◆ **Exercise requirements**
What is the number of lines in the data below that contain "computer"? Reply with the number only.

◆ **Records for this task**
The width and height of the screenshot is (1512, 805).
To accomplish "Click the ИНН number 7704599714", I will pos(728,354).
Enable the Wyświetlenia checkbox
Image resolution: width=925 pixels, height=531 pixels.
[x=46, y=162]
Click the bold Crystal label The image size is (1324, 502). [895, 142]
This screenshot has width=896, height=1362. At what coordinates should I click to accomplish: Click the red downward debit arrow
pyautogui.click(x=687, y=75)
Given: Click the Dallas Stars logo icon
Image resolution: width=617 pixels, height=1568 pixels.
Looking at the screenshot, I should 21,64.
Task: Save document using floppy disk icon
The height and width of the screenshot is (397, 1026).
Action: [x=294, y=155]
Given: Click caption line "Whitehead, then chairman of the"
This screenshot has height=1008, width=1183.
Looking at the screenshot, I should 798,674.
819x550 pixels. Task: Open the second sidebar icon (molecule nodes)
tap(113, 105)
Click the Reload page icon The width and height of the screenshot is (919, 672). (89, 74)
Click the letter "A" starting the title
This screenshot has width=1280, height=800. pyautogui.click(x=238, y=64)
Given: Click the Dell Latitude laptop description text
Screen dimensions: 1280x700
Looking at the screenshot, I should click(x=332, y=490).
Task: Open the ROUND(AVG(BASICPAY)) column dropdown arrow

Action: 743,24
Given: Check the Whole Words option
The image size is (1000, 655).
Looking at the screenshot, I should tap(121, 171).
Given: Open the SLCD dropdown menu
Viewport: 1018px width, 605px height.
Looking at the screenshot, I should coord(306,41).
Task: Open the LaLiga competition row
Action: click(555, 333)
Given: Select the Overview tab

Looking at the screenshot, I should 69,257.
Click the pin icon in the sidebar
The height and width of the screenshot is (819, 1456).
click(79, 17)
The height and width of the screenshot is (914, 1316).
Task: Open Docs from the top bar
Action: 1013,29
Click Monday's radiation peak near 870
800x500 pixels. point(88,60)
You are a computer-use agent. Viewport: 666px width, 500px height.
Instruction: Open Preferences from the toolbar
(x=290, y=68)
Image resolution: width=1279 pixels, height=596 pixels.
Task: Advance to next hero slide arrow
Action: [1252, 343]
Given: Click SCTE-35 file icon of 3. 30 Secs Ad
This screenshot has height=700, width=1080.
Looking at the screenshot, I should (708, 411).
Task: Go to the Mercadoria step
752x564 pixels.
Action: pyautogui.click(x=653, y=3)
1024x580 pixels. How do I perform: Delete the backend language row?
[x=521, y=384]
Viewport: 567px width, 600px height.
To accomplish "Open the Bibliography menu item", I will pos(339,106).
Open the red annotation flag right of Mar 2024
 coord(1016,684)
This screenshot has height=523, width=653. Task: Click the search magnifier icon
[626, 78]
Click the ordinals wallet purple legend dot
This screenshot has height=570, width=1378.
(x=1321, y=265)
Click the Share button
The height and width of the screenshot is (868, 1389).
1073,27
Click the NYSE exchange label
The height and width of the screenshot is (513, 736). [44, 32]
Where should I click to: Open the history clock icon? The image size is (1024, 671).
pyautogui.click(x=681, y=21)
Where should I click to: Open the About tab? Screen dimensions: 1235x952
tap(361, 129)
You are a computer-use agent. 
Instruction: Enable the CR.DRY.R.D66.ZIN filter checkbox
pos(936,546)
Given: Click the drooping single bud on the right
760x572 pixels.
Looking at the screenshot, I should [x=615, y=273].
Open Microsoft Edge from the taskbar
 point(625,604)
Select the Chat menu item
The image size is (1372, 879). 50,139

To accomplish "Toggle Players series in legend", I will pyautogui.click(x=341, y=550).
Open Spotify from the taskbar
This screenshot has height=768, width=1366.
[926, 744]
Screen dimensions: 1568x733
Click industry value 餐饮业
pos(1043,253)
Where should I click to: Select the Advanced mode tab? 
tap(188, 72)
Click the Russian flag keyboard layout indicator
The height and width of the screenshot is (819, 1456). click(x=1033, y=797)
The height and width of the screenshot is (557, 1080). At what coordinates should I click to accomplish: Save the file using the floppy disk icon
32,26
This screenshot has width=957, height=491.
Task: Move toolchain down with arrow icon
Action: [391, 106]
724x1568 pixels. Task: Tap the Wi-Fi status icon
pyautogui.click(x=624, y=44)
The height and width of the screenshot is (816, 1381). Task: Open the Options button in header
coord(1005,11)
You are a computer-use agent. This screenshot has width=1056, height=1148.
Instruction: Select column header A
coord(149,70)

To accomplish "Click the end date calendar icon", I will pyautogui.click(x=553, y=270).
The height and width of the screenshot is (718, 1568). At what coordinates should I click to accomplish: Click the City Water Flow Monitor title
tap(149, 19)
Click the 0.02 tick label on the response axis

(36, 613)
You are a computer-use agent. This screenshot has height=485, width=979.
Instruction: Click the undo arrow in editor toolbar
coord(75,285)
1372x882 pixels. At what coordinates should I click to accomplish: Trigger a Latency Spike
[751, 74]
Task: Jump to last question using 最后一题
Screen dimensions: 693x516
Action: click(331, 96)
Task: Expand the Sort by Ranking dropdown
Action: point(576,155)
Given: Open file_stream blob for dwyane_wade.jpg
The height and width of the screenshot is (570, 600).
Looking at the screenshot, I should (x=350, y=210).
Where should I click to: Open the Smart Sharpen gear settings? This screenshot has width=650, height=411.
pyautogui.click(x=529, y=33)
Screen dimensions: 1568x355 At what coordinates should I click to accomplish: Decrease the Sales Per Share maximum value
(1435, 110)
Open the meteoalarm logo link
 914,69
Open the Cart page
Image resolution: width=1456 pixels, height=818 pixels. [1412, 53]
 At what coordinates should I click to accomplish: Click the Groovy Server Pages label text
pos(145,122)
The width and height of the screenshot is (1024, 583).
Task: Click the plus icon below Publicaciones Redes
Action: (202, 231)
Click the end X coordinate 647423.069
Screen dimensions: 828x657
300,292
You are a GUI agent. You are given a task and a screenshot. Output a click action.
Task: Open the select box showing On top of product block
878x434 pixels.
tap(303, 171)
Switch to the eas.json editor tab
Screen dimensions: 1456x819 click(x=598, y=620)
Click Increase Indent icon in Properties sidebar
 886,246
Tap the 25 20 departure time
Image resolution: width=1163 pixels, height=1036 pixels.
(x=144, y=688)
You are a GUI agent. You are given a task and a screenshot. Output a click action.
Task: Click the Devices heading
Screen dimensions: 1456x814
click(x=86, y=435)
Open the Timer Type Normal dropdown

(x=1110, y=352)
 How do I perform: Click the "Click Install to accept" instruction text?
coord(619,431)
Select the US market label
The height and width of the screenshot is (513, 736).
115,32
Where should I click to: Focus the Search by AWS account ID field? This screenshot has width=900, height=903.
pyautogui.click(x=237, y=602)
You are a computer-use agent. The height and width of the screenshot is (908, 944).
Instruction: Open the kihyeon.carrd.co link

◆ **Result of the task**
5